Read Charleston Online

Authors: John Jakes

Charleston (26 page)

43
Adrift

Ouida married Xeno Hayward at St. Michael's in late June. Alex declined the invitation for herself and her mother. She didn't want to face Gibbes again, and Cassandra showed no interest. Ham refused to attend alone. Alex presumed cousin Ouida would stumble to the altar without her glasses.

On the afternoon of the ceremony Alex sat under the great live oak, vainly trying to resolve the melody for an antislavery anthem, thus far wordless. St. Michael's bells rang to celebrate the marriage. She listened with a sad expression. Imagination conjured a ballroom lit with scores of candles where she danced with Henry, handsome in a tailcoat and white tie. Was there a place on earth where it would be possible?

Following the wedding Dr. and Mrs. Hayward sailed for Portugal and an extended European honeymoon.

 

Weeks passed between meetings in Petigru's garden. Henry grew noticeably thin. He seldom smiled. Alex asked him only once about the shop. He flared. “I hate it. Pa knows I hate it. Marcelle's upset him, too, there's another bastard on the way and she won't say whose it is. I can't take it forever.”

“We'll go to New York.”

He wouldn't answer.

 

Despite the drumfire of abolitionist rhetoric out of the North, cotton boomed again and, with it, commerce on the
Cooper River piers. Ham found a young German, Otto Abendschein, to manage Bell's Bridge. Otto was an enthusiast. “By this time next year upland cotton will reach twenty cents a pound. Everybody will be rich as Rothschild. Isn't this a great time to be living?” Ham was noncommittal.

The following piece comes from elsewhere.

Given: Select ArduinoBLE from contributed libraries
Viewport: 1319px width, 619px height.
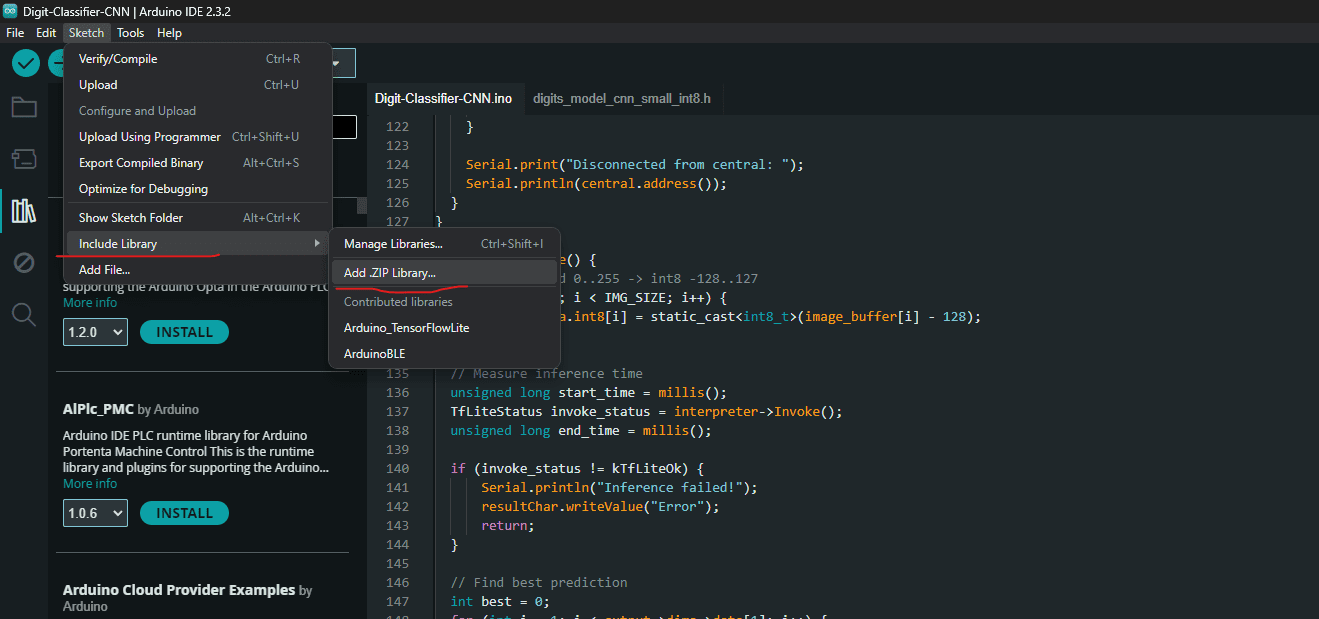Looking at the screenshot, I should (374, 354).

Alex worried about her brother. He had no close friends and no visible interest in women. He seemed content to bury himself in the law office, though he did accept Simms's invitation to hear Senator Calhoun at Prosperity Hall. Petigru refused the invitation.

It was October, nearing the end of the congressional recess. Calhoun was en route from Fort Hill to Charleston to catch a northbound steamer. About fifty people, three-quarters men, gathered in the plantation's great room. Ham wasn't surprised to find feckless Gibbes absent.

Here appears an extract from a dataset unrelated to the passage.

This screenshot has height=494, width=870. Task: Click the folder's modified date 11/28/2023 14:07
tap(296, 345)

Calhoun was still magisterial, though Ham thought he detected a weariness and a bitter attitude. The senator addressed the sedate and respectful audience for an hour. It was his kind of audience; he was known for avoiding noisy political rallies, barbecues, and the like.

“As the years pass, I become ever more convinced that our system of labor represents a positive good. It provides a secure, untroubled life for a race physically and temperamentally suited to agriculture in a warm climate. It separates the races in a manner that reduces friction. It frees us from harmful conflict between capital and labor. Yet we remain under attack. The number of abolitionist petitions reaching the Congress increases annually. All are utterly devoid of legal foundation. The Fifth Amendment clearly stands as an insuperable barrier: no person may be deprived of property without due process. We deal with the petitions by tabling them, but that only seems to encourage more. The agitators are teaching a whole generation to hate one section of our country. We must resist them at all hazards.”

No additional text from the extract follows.